JoJo-36-38 JoJo’s Bizarre Adventure: Stardust Crusaders #36-38 – When we last left our villains, one had his fingers jammed up Polnareff’s nose and was wondering how this would lead to ultimate victory. Thoth ultimately delivers via a Rube-Goldberg-esque auto accident. Then all Hol Horse has to do is shoot at precisely the right moment, and his success is assured! How could this possibly go wrong?

The author carefully lays out everything like a stage magician. See this ordinary pipe? See this ordinary watch? What could possibly be deceptive about any of this? Aha! That was a perfectly executed trick.

Next up is a matchup designed to make everyone who has wished the show could be rid of Iggy the obnoxious, lazy, farting dog regret ever wishing him gone.
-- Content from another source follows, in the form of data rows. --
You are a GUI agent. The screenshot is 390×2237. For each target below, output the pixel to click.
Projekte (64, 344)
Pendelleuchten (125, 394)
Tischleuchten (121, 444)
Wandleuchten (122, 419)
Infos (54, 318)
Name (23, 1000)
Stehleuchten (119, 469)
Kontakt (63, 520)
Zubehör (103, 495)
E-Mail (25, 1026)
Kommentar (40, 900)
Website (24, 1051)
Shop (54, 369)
See how you feel when he wages a desperate fight to survive long enough to bring back the information on where Dio’s home base is hidden! Is anyone cheering when he loses part of his leg, or when he’s out of strength and ready to drown? Come back, Iggy, all is forgiven!

And it’s good to have JoJo back and in its groove, even when you realize they’re going to be spending most of a season fighting their way through one house. It’ll find a way to keep things interesting. All right, probably several ways. Bring it on!

(Crunchyroll)


So our lineup for the rest of the season is: JoJo’s Bizarre Adventure, The Heroic Legend of Arslan, and Mikagura School Suite. It looks set to be a very fighty but fun season.